You’ll get a few fleeting glimpses of Lake until you’re surrounded by a spruce forest as the trail moves around to Mirror Lake and Lake Agnes.
Mirror Lake is the first highlight, and it offers great views of the Big Beehive. While the lake is not as vibrant as Lake Louise, it does have some color and serves as nice foreground to Big Beehive. From this angle, it’s pretty easy to see where the namesake comes from as it quite literally looks like a very, very big beehive.
From Mirror Lake, the trail moves to the right, following signs to Lake Agnes and the Beehive hikes. From here, the trail continues to climb through a series of switchbacks where the occasional opening of the forest allows views of the soaring peaks that surround it.
You have two options from Mirror Lake up to Lake Agnes, but the trail to the right is more scenic with a small waterfall and provides access to the Little Beehive hike. It’s also the route you’ll want to take to complete the Beehive Circuit.
The Little Beehive is a 1.2-kilometer round trip detour from Lake Agnes and not too difficult, so it’s a great addition. It rises to a nice ridge with fantastic views of Lake Louise and Mount Fairview.
On the lookout, a series of large rocks make for a great place to take photos and clamber along the ridge edge. The view does differ from the Big Beehive, and it generally sees fewer hikers, even though it is easier than the Big Beehive.
From the Little Beehive, the trail can either descend the same way back to the original trail to catch a view of the Banff waterfall coming off of Lake Agnes. Or take a shortcut directly to Lake Agnes and the Tea House.
Hikers that forgo the Little Beehive will catch some great waterfall views before arriving at Lake Agnes and the tea house.
The historic Lake Agnes Tea House dates back to 1905 and has served hikers for over a century. If nothing else, it’s worth checking out the wooded Banff tea house just to get a sense of the history and its close ties to the conservation movement in North America. It’s not an all around Lake Louise restaurant, but you will be able to grab a few treats there.
By midday, a long line forms outside the tea house, and the Lake Louise Tea House is packed with visitors. If you’re lucky enough to arrive around the opening of the tea house at 08:00 a.m., it’s worth having a cup of tea before more hiking in the area.

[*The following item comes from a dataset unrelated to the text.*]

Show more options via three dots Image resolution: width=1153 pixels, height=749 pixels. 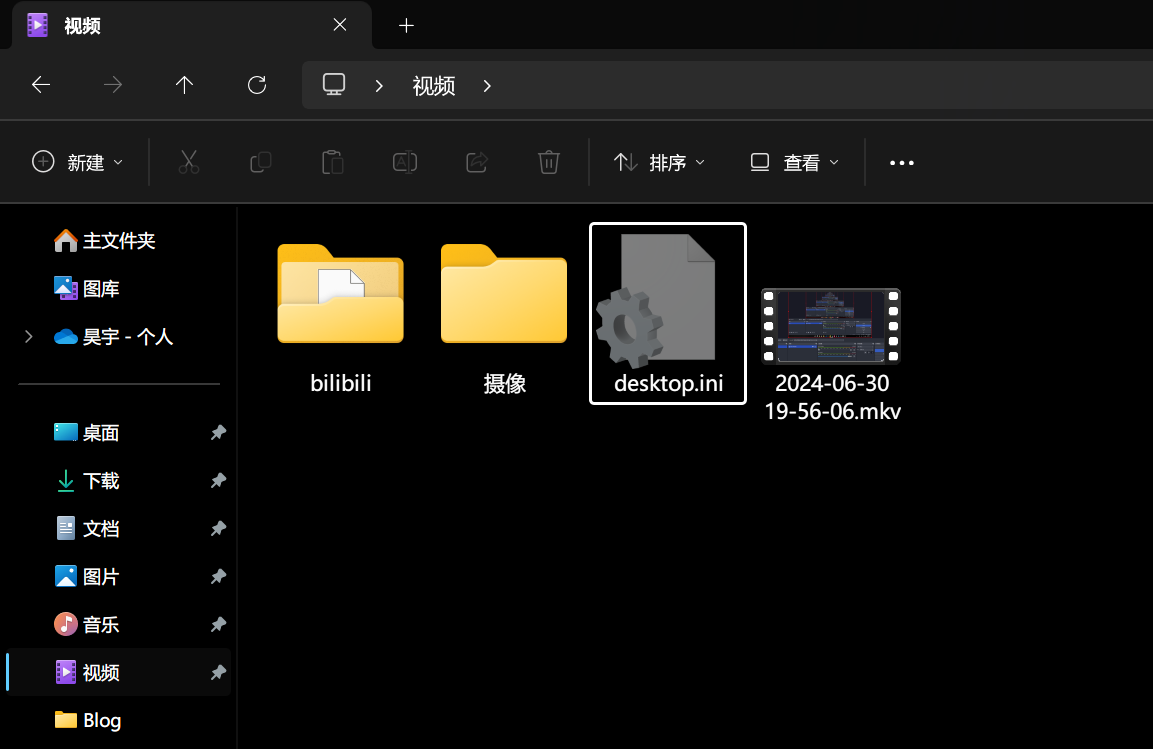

After visiting the Lake Louise Tea House, take in the views of Lake Agnes and epic cirque formed by Mount St Piran, Niblock, Whyte, and the Devil’s Thumb. A trail goes around the Northwest side of the lake, and it’s worth the trek even if you do not plan to hike any further up.
We particularly love some of the large rocks at the end of the lake that is a perfect spot for picnics and does not disturb the natural environment off-trail.
From the end of Lake Agnes, the trail continues up to the Big Beehive which requires another half hour of hiking to the ridge. The Big Beehive, much like the Little Beehive, offers some fantastic jaw-dropping views of Lake Louise and the surrounding area. If you have the strength, we can not recommend the hike enough.
There are several routes down from Lake Agnes. If you climb up to the Big Beehive we suggest you take the route down towards the Plain of Six Glaciers trail. For those descending from Lake Agnes for some variety, take the shorter trail across the bridge from the Lake Agnes Tea House and down the staircase. It’s shorter and provides some variety to hike back down to Lake Louise.
The staircase also provides some views of the waterfall from another angle, a quick glimpse of the valley and the Little Beehive.
Gear We Recommend
The vast majority of hikes and easy scrambles in the Rockies, you’ll find us in our trusty Salomon Speedcross.
Arc’teryx Cerium is our pick for the best down jacket. It’s incredibly light, and we bring it on almost every hike in the Rockies.
This nifty clip from Peak Design secures a camera to my backpack strap for easy reach. No more digging in the backpack!
A pair of durable and lightweight hiking poles are a great asset on the hiking trail.
20L feels like the ideal size for quick hikes and scrambles. We love the Nano from Gregory with a hydration reservoir.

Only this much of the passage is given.